Et redécouvrons l’humour de l’auteur de Raboliot, au seuil de la gloire du prix Goncourt, tel qu’il l’exprime à propos des avatars de la renommée, à la Une du premier numéro de la revue littéraire avant-gardiste, Le Grenier, lancée par de jeunes Orléanais en mars 1925 :

« Quand on pense à ce qui provoque, bien souvent, autour d’un nom entre les noms, la rumeur brusque de la renommée ! Il y a tant de manières d’être célèbre : Landru, Pelletier de Doisy, Foch, Mistinguett, Pasteur, Carpentier, Sadoul, Anatole France, j’énumère sans contrôle, au hasard de la mémoire…Voilà bien des enseignes à choisir.

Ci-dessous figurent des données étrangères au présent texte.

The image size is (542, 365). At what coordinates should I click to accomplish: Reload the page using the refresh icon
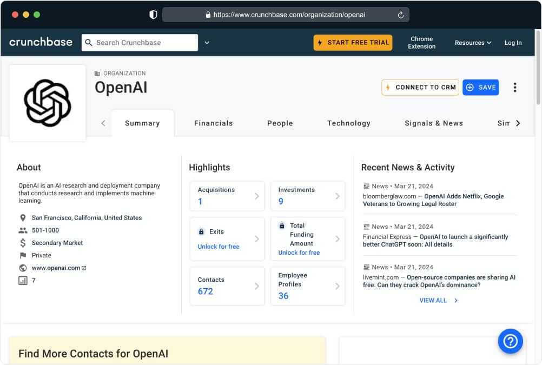401,15
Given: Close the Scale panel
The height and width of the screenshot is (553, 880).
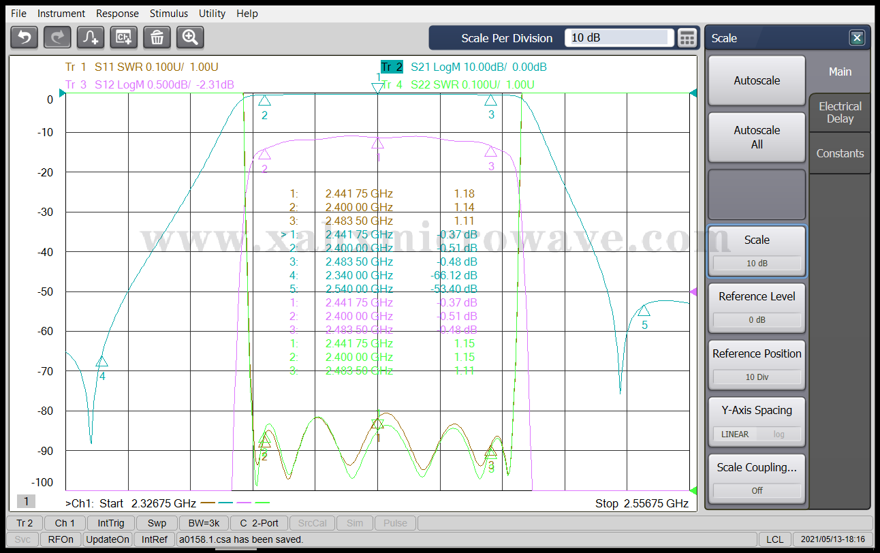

Il en est d’autres, de celles qu’on pourrait dire « de rechange », ou « omnibus ». Exemple : « de l’Académie française ». Exemple encore : « ministre de… » Ça fait richement décoratif au frontispice d’une revue naissante, ou d’un conseil d’administration. […] Célèbres, sous tel titre en pancarte que la Société accroche au cou de ses élus, il en est peut-être, parmi vous, qui sont voués à le devenir : mais que ceux-là ne le sachent pas encore, c’est merveilleux, c’est émouvant. Il n’est pour vous que d’aller libres » (12).

 

(1) Laurent Theis, « Maurice Genevoix du cimetière de Passy jusqu’au Panthéon », Le Point, 6 novembre 2018.

(2) Paul Ricoeur, La mémoire, l’histoire, l’oubli, Points, Seuil, 2003. 

(3) « Emmanuel Macron confie à l’historien Benjamin Stora une mission sur « la mémoire de la colonisation et de la guerre d’Algérie », Le Monde du 24 juillet 2020.

(4) Laureline Dupont, « Quand Macron voulait faire entrer Péguy au Panthéon », L’Express du 15 janvier 2020. Guillaume Apollinaire et Maurice Ravel ont également été envisagés.

(5) Pierre Allorant, « Femmes savantes, femmes du peuple et marraines de guerre », in La Grande Guerre des Gens « ordinaires ». Correspondances, récits, témoignages, actes du colloque de l’université Montpellier Paul Valéry, 15-16 juin 2018, à paraître. 

(6) François-Guillaume Lorrain, «  Panthéonisation : Maurice Genevoix devra attendre », Le Point, 2 octobre 2019. 

(7) « Devoir de mémoire. Trois réactions au report de l’entrée au Panthéon de Maurice Genevoix », La République du Centre, 2 octobre 2019. 

(8) Le conseiller en communication Joseph Zimet quitte l’Élysée pour la préfectorale, le chef de cabinet d’Emmanuel Macron, François-Xavier Lauch rejoint la place Beauvau comme directeur de cabinet adjoint du ministre de l’Intérieur, et le préfet de la Meuse, le saint-cyrien déterminé Alexandre Rochatte, est muté en Guadeloupe dix-huit mois seulement après son installation.

(9) André Ducasse, Jacques Meyer, Gabriel Perreux, Vie et mort des Français, 1914-1918, simple histoire de la Grande Guerre, 1959. Pierre Nora, « 1914 : La marque et la trace », conférence du mardi 28 octobre 2014.

(10) Danièle Sallenave, « Genevoix (Maurice) », Dictionnaire amoureux de la Loire, Plon, 2014, p. 355-359.

(11) Discours de Maurice Genevoix le 23 juin 1974 lors de l’inauguration de la Cité scolaire de Decize, in Val de Loire, terre des hommes, éditions Christian Pirot, 1974.

(12) « Monsieur et Cher Ami, Quelques jeunes et moi – aidés par plusieurs membres de « l’École de la Loire » – avons conçu le projet, insensé peut-être, de faire paraître d’ici quelques semaines à Orléans une revue mensuelle exclusivement littéraire « Le Grenier ». Refuseriez-vous de nous faire l’honneur et le plaisir d’un papier quelconque – une lettre par exemple – pour le premier numéro ? Vous savez combien votre témoignage peut être précieux à notre entreprise ».  Lettre de Jean Zay à Maurice Genevoix le 9 janvier 1924.